OWASP Top 10 Project has issued the release candidate of its 2021 version of the famous appsec risks rating for open discussion. I have read it with great pleasure and I want to share some of my thoughts. tl;dr: I like it very much, and I wish it would not change until the official release, except for a minor nuance of SSRF occupying A10.
A bit of history from an OWASP insider. OWASP Top 10 is, by all means, the best-known OWASP Project. For some inexperienced audiences, it is equivalent to the whole OWASP. This is incorrect, of course, but it is nonetheless the case.
We have a joke among OWASP members, it goes like this. While our target audiences are software developers, managers, and security professionals, most of these people don’t know what OWASP is. But those who think they know what it is, think it’s OWASP Top 10.
Jokes aside, OWASP Top 10 has a massive impact on the industry. And like many influential things, this impact is good when the tool is applied correctly and not so good otherwise.
The reason for the negative impact of the Top 10 is simple. Many readers treat OWASP Top 10 (2017 and prior) as a security standard, which it is not. Top 10 is instead an awareness material written, structured, and illustrated to introduce Application Security to the interested audience. It contains information about the most prevalent application security risks. But adherence to it as a standard does not guarantee any substantial security. Simply because it is a Top 10 of hundreds of security risks, some of which could be much more severe than those that made it to the top.

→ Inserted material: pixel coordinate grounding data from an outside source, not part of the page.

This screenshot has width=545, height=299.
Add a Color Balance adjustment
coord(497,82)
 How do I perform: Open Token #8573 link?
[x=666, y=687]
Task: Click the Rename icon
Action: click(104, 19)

Nonetheless, it is neat and nice and useful, which is why it is so popular. As a result, it is catchy, which brings the marketers in. Lo and behold, we have OWASP Top 10 Security Audits, Vulnerability Scanners, and Penetration Tests offered by security vendors and consulting companies. This is absolute nonsense, but who cares? The OWASP successful brand name and its flagship project sell well, and there are people eager to exploit the situation. It often becomes absurd when companies announce tenders with a requirement to conduct a network and social engineering pentest according to OWASP Top 10. Or even more so when customers ask if an OWASP Top 5 pentest would be twice cheaper than the OWASP Top 10 one.
So, as bad as it gets, OWASP Top 10 is a de facto standard used or rather misused by many people. And here comes the magic trick. The changes in the OWASP Top 10 2021 version make it applicable as an actual security standard. For instance, they have added a whole Insecure Design section and some conceptual threats often overlooked by development teams. Because, let’s face it, for many of them, application security starts with a third-party pentest.
The Top 10 2021 is more mature as a standard, or better to say, it finally resembles a standard. And I am sure that this fact is already causing a lot of pain and suffering to the marketing people. How would your cloud vulnerability super-duper next-generation magick stick scan for weak or insecure logging (A09) or insecure architecture design (A04)? One damage control strategy could be announcing that 2021 is too high-level and the solution sticks to 2017. Or implementing only a subset of tests and calling it a day. I am all attention, and I am stockpiling popcorn, waiting for the show to begin.
As I said, I am a big fan of OWASP Top 10 2021. The deliverable is so next-level, I cannot describe it in words. The wording, writing style, ease of comprehension are paramount. The elegance of introducing new concepts to a reader is unprecedented. The progress is evident, inspiring, and delightful to my eyes. And if sneaking it into the broadest possible adoption and then upgrading to a fully-fledged cybersecurity framework was actually intended, I salute the project team’s social engineering and strategic planning skills. Sun Tzu would be proud of you.
I am eager to use OWASP Top 10 2021 in our work at BSG, and I cannot wait for its official release. Take care.